2024-06-21 11:37:48.332 [info] remote: Permission to qojulia/QuantumOpticsBase.jl.git denied to acroscarrillo.
fatal: unable to access 'https://github.com/qojulia/QuantumOpticsBase.jl.git/': The requested URL returned error: 403

Im doing it using the official VS code "GitHub Pull Requests" extension: Screenshot 2024-06-21 at 11 40 09

Krastanov commented 1 month ago

I believe the issues might be a step before creating the PR.

Looking at this screen shot, it is suggesting that you create a pull request for the merging of qojulia/QuantumOpticsBase.jl/entanglement_entropy into the official repository. But qojulia/QuantumOpticsBase.jl is the official repository to which you do not have write access to have created an entanglement_entropy branch. And indeed if you look at the list of branches on the official repository qojulia/QuantumOpticsBase.jl there is no entanglement_entropy branch.
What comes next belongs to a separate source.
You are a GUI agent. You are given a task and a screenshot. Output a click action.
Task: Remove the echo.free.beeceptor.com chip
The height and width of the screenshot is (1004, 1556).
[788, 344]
Double check that your git push worked (a repeated push should just tell you there is nothing new to push).

Looking at your github profile I do not see a fork of QuantumOpticsBase.jl (unless you have made a private fork). You need your own fork to which you can write your branches for review before merging into the official repository. I suspect you have made a local clone of the official repository instead of making a clone of your own fork.

For instances, here is what I see if I ask my local repository on my computer to tell me what remote repositories it knows of:

image

origin is my fork and upstream is the official repository. Whenever I make new changes, I make a branch on my computer, push it to origin which is my fork and use the github website to create a pull request to upstream. It is a bit convoluted like this because git was never really designed from the get-go to be used through a website. I think github has their own command line tool that simplifies some of these tasks, but I have never used it.